I’m an ESL instructor at a university in a small city in South Korea. And I’m frequently made painfully aware that most young people today are uninterested in politics. Pop culture is their real passion, and the currency of pop culture is physical attractiveness. When I go to the maze of bars, restaurants and shops that is at the south end of the university campus and pass the bulb-lit merchant wagons that sell pirated cassettes, the music is usually by singers chosen as much for their looks as their talent.
This is so much the way of the world that it feels tendentious to point it out. But, I must; pop culture is like a drug. As the clouds of war gather in the Middle East, not many people in Korea seem especially perturbed. Most are simply happily living their lives. But, underneath, there is pervasive unease in this country over the possibility that unless the regime in North Korea falls of its own volition, there will, at some point, be war in this region of the world as well.

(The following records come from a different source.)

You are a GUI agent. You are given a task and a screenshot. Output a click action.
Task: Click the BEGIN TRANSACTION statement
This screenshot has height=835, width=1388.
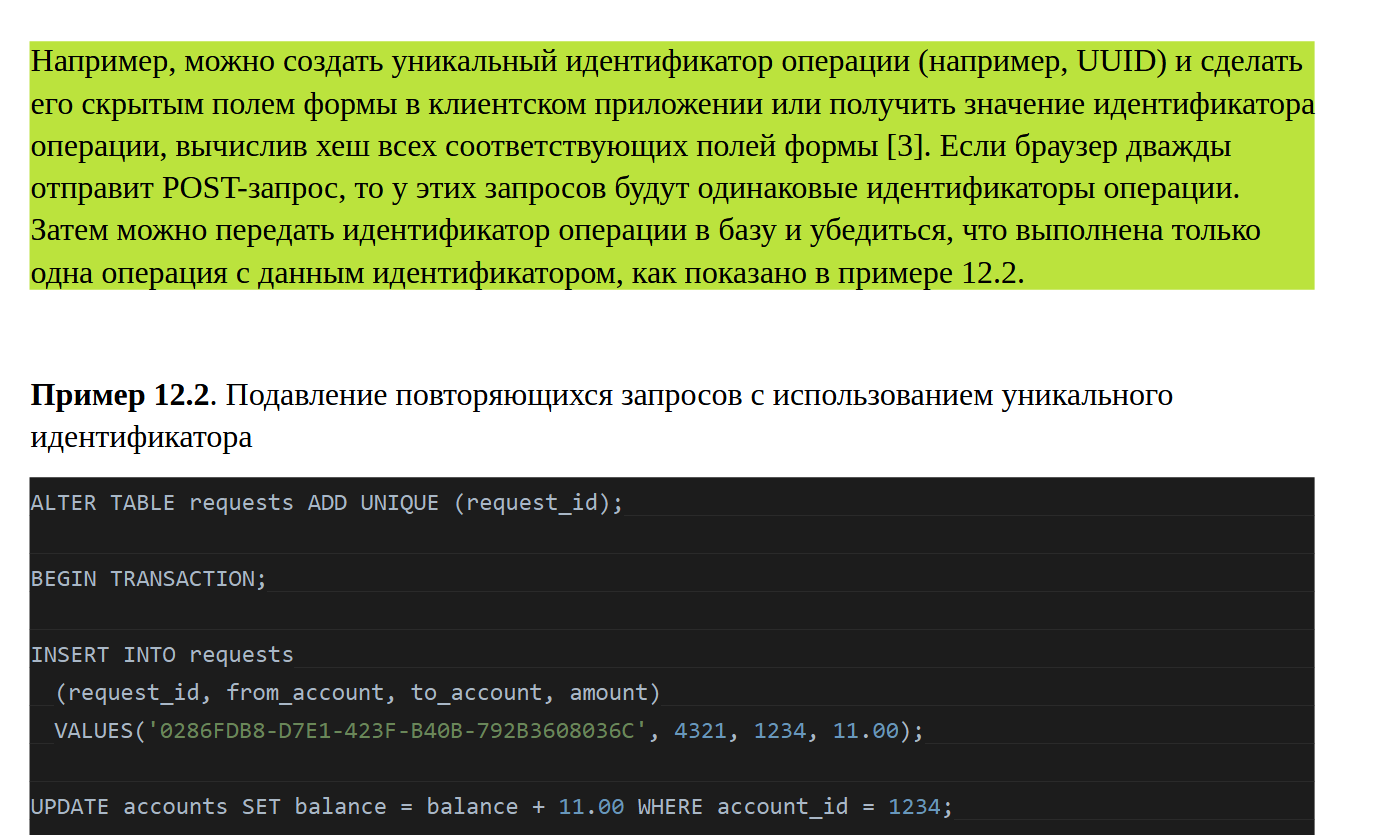tap(148, 579)
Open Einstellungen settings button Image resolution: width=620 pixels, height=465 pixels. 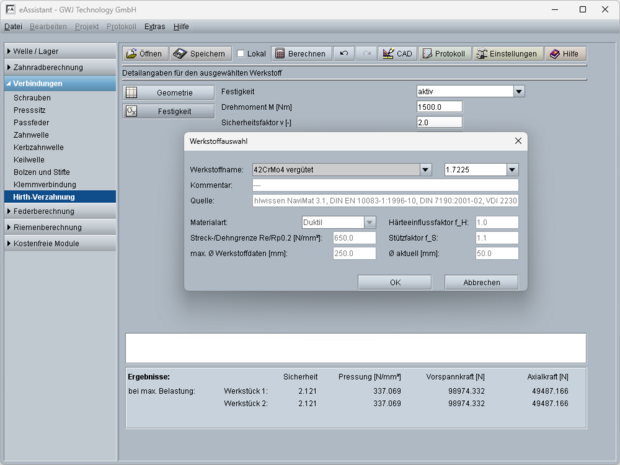pos(508,53)
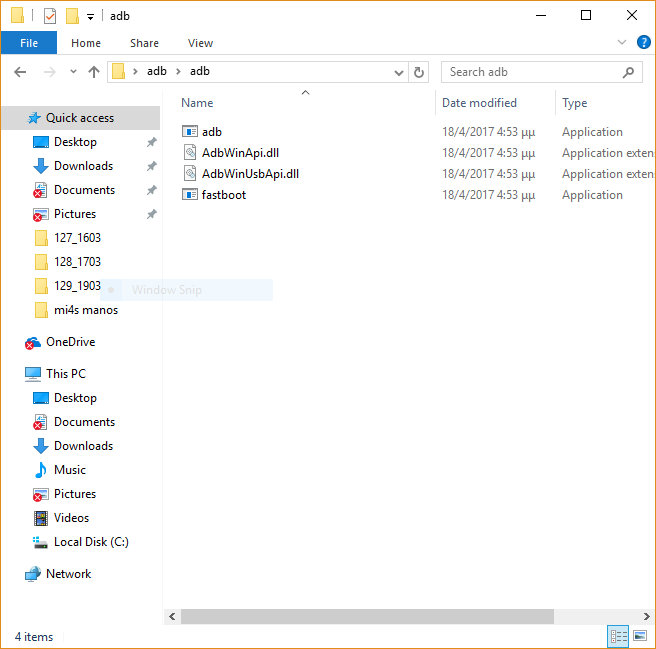Screen dimensions: 656x649
Task: Open the Customize Quick Access Toolbar dropdown
Action: coord(90,17)
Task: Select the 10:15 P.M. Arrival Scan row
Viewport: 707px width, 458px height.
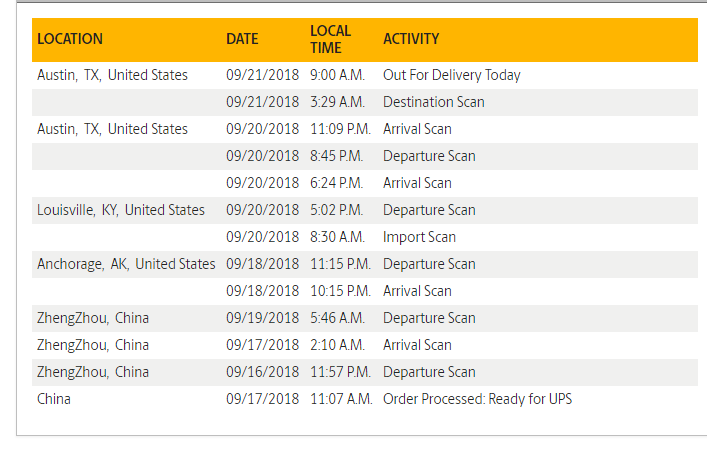Action: (x=365, y=291)
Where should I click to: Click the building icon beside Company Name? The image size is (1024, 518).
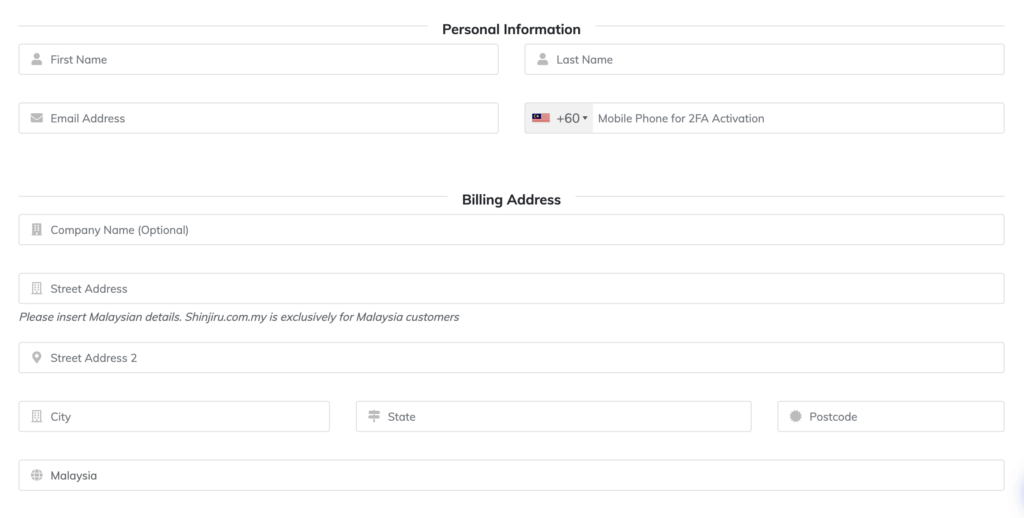click(x=37, y=230)
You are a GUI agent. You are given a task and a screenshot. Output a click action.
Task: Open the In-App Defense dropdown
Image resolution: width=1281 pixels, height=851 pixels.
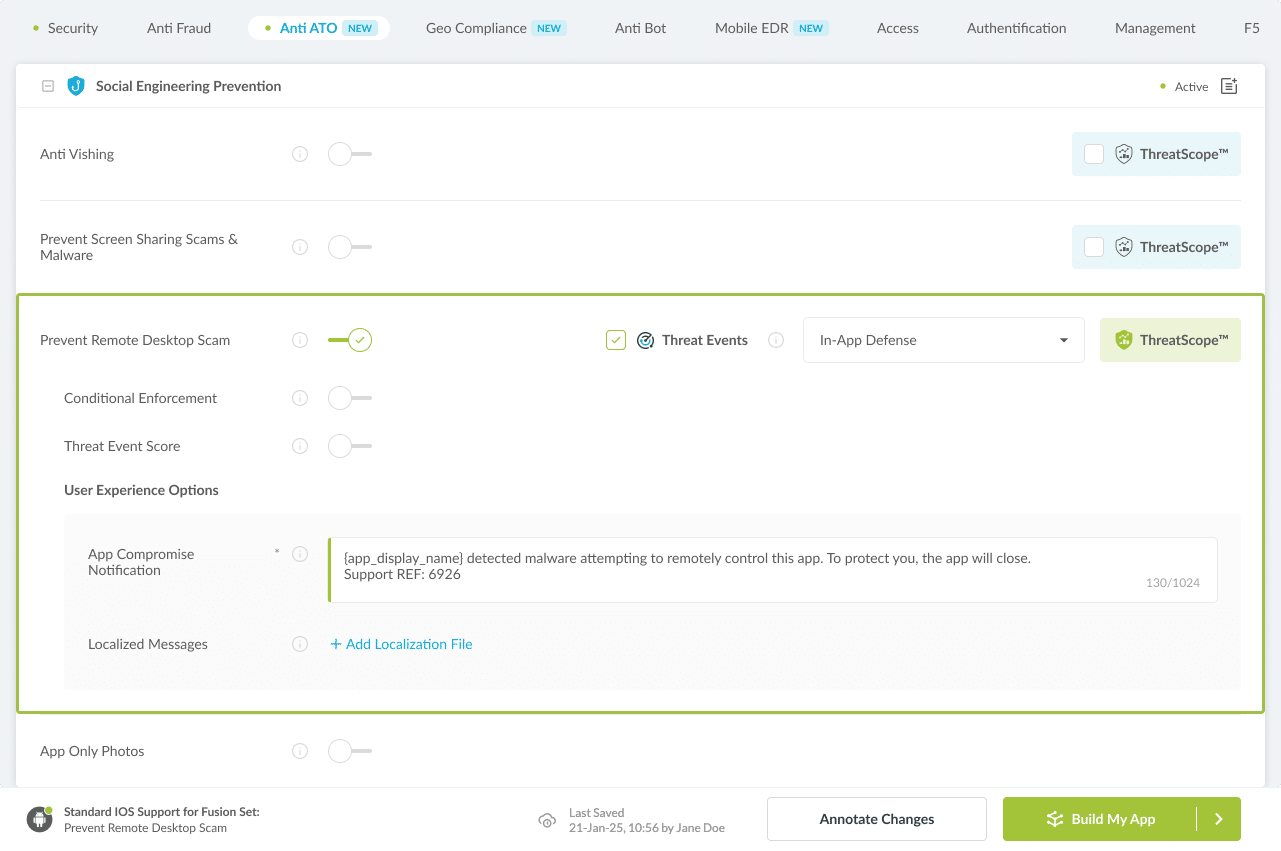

This explains in large measure the antagonism that Koreans often feel toward the U.S. government and “George Bushi.” The relationship between Americans and South Koreans is enormously complex. America — in fact, North America generally — is seen as a kind of utopia. And Americans as individuals are both liked and cherished; Americaphilia runs as strongly here as Americaphobia. But there is a distinction made between the American government and American people. For the most part, current U.S. policy is seen as actually being opposed to the interests of peace. After all, the current U.S. administration has staked its prestige on fighting an “axis of evil,” and needs an enemy in North Korea. This, then, is the theory proffered for why the administration has taken steps to squelch the Sunshine Policy of North/South reconciliation.